The ambassador's exaggeration is a pardonable one. Nevertheless, Anne of Cleves was very much alive and her presence as a sort of ghost from the past continued to be an embarrassment – for Henry, for Anne herself and, perhaps above all, for Catherine. For, despite her short reign, Anne had become remarkably popular. Her divorce, Marillac reported, had been 'to the great regret of this people, who loved and esteemed her as the sweetest, most gracious and kindest Queen they ever had or would desire'. This assessment might be dismissed as ambassadorial gossip. But Marillac's judgement is confirmed by the English chronicler Wriothesley. '[It] was great pity', he commented, 'that so good a lady as she should have lost her great joy.' And Wriothesley's verdict carries the more weight, since, as a religious conservative, he had no reason to be committed to the Cleves marriage. Instead, it must have been Anne's own personal qualities of modesty and goodness which had won his regard.
20

    Modesty and goodness, on the other hand, were not, perhaps, Catherine's strongest suits. Nevertheless, Anne had to be fitted into a world in which she, as the King's adoptive sister, could play a comfortable second fiddle to Catherine, as Henry's wife and Queen.

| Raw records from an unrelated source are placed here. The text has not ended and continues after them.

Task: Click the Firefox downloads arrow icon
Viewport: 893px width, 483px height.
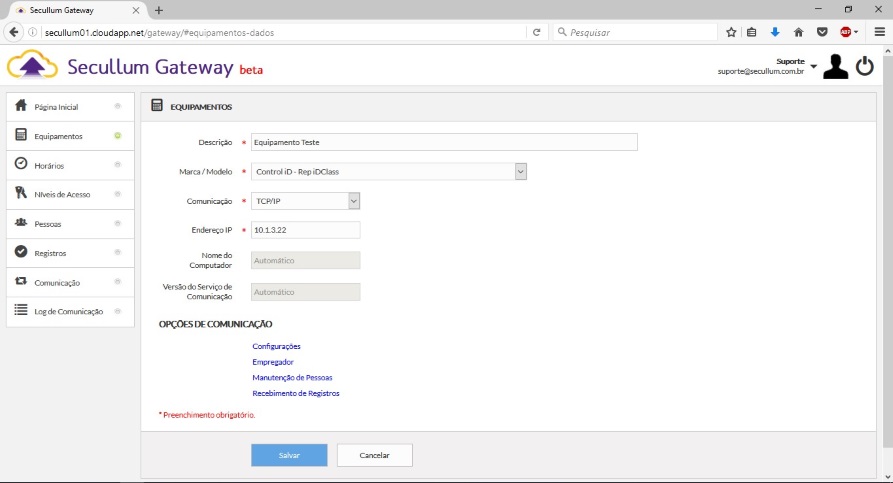Action: pos(775,32)
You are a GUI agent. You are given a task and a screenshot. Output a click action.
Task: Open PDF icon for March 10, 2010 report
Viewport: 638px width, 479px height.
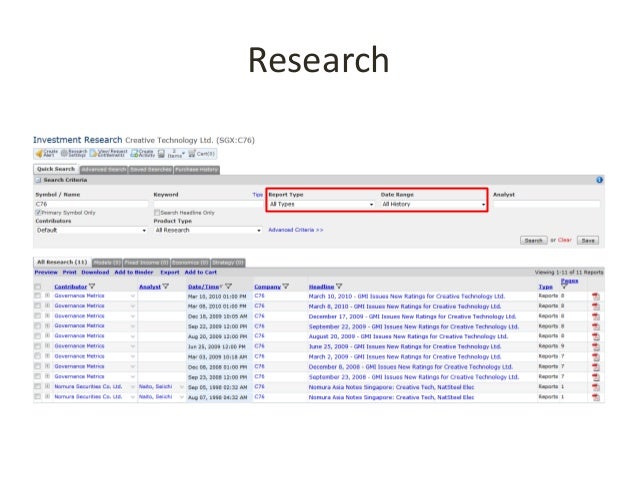596,297
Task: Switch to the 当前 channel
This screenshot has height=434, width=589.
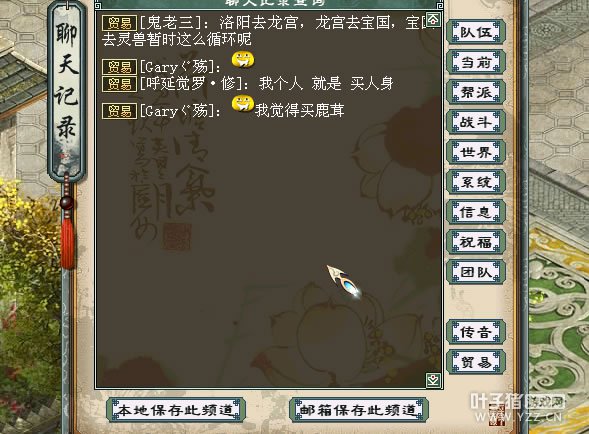Action: point(476,62)
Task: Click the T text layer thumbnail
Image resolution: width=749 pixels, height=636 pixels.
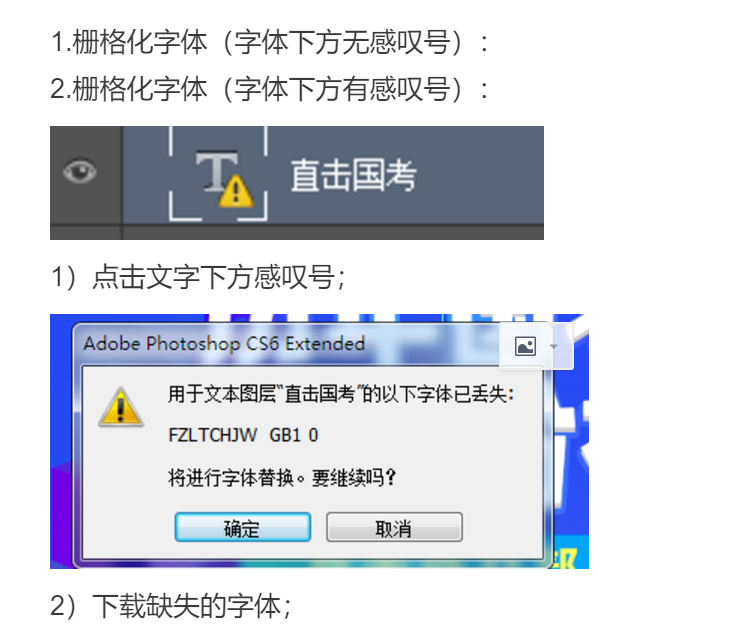Action: point(217,172)
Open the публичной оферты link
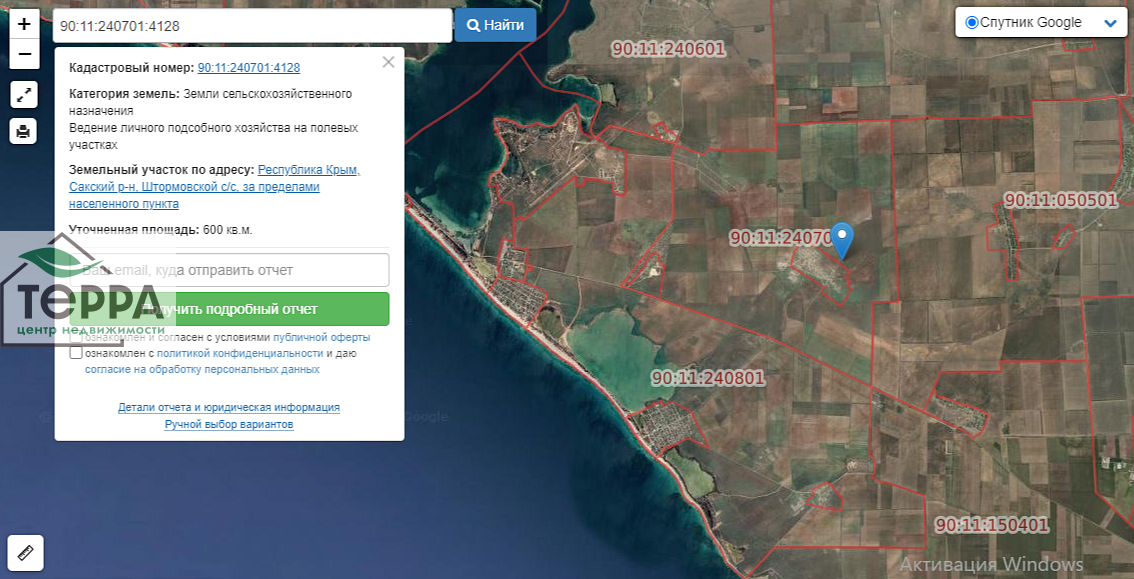This screenshot has width=1134, height=579. click(321, 337)
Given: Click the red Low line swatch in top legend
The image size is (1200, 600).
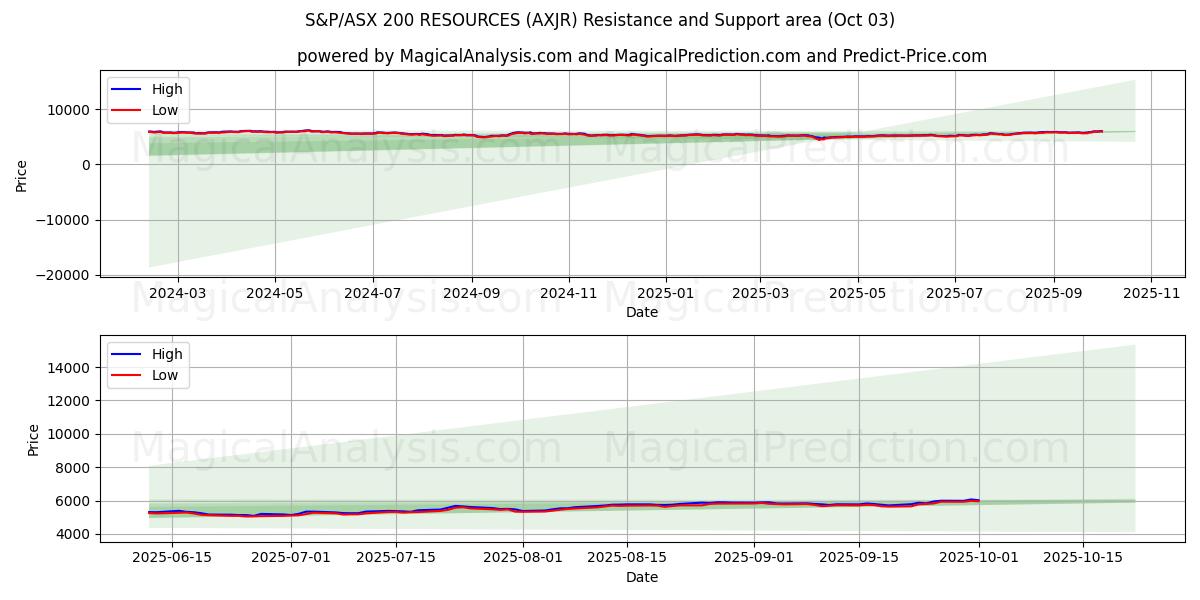Looking at the screenshot, I should click(126, 110).
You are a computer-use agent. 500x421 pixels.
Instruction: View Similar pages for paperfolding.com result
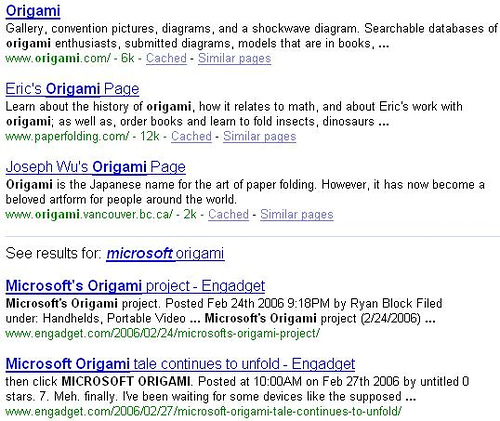point(260,136)
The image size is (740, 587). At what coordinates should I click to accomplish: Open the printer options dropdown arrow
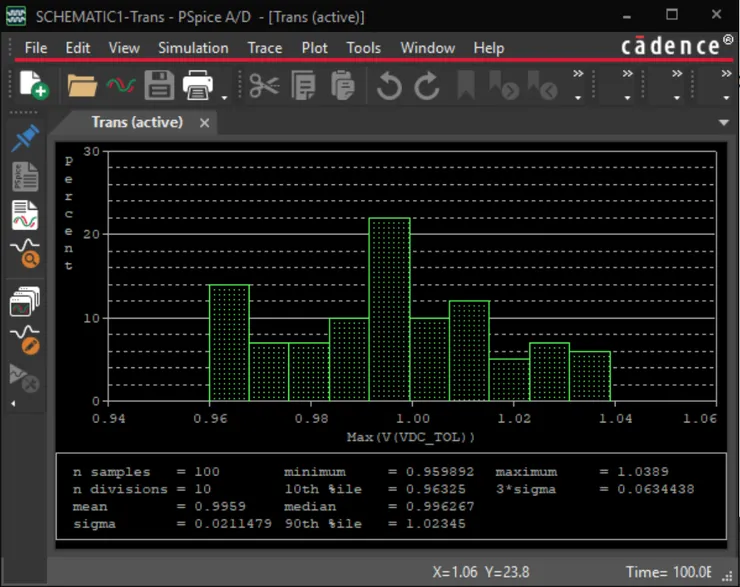224,97
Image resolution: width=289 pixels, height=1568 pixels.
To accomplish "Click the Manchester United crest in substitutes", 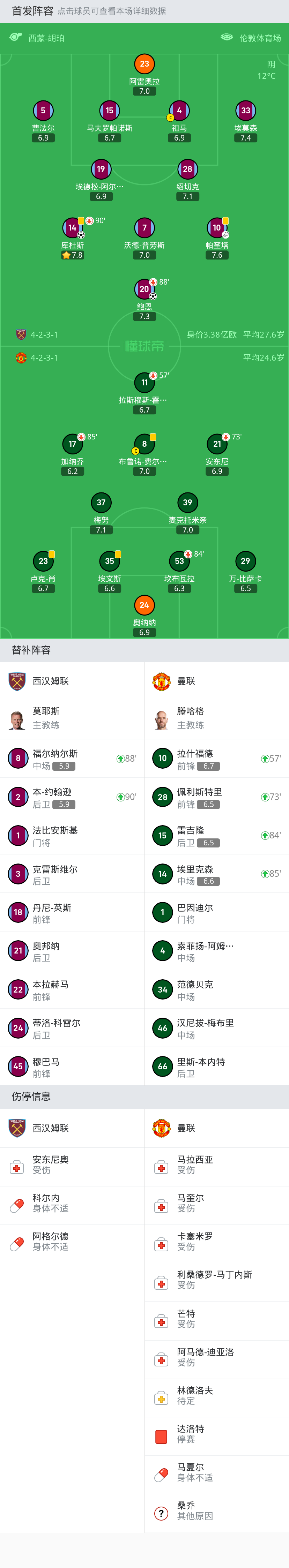I will 161,681.
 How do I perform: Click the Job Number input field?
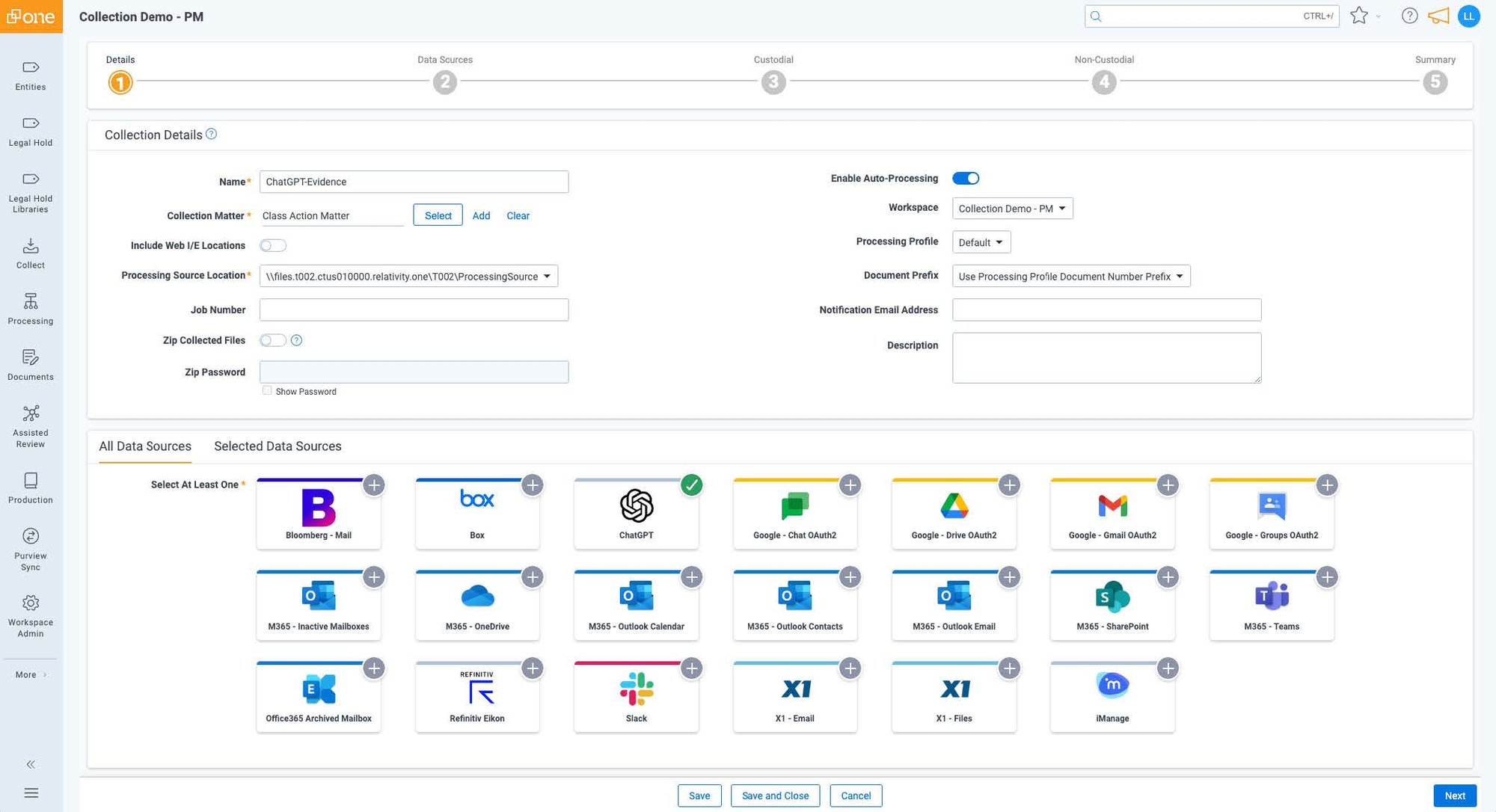[x=414, y=310]
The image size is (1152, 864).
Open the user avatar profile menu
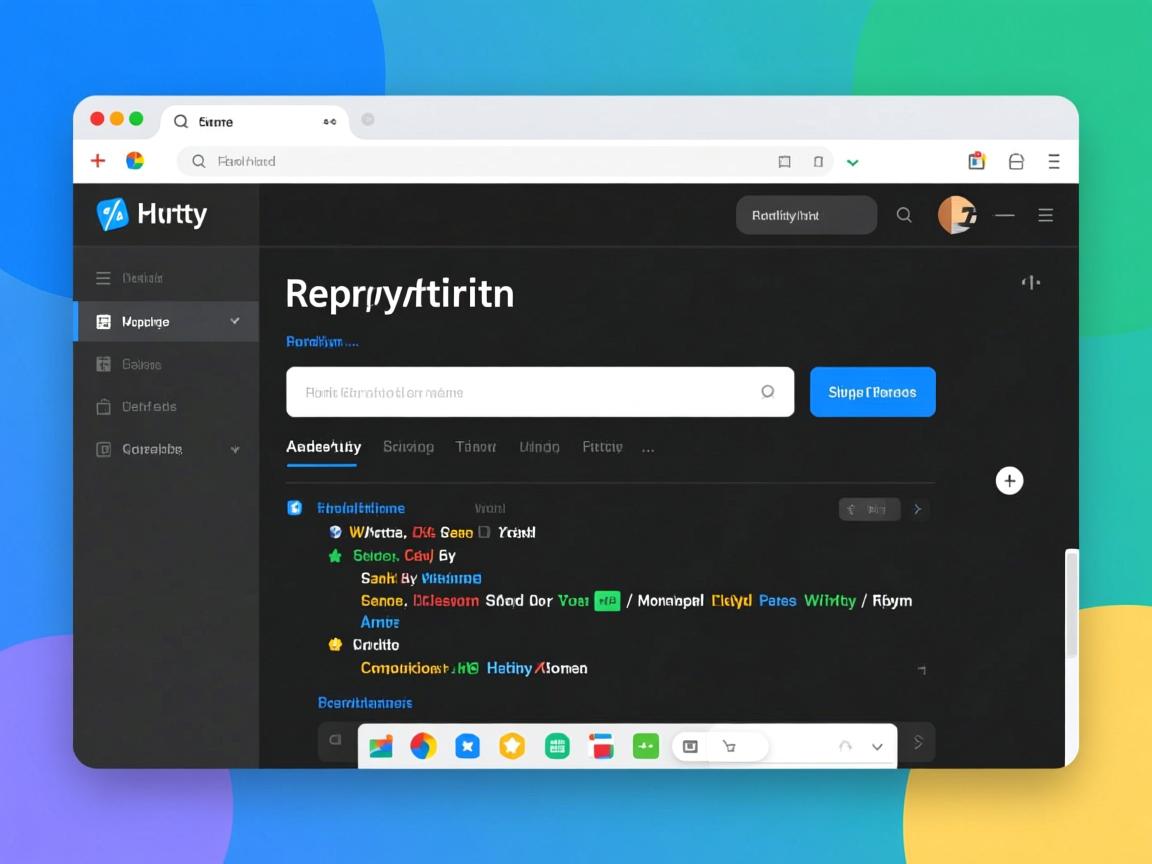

    As part of the divorce settlement, Henry had assured Anne of a welcome at Court. But, wisely, the offer was neither extended nor taken up for the first few months of the King's new marriage. At New Year 1541, however, the ice was broken. Chapuys's account, on which we largely depend, makes Anne take the initiative. But equally she must have received permission for her planned visit to Court.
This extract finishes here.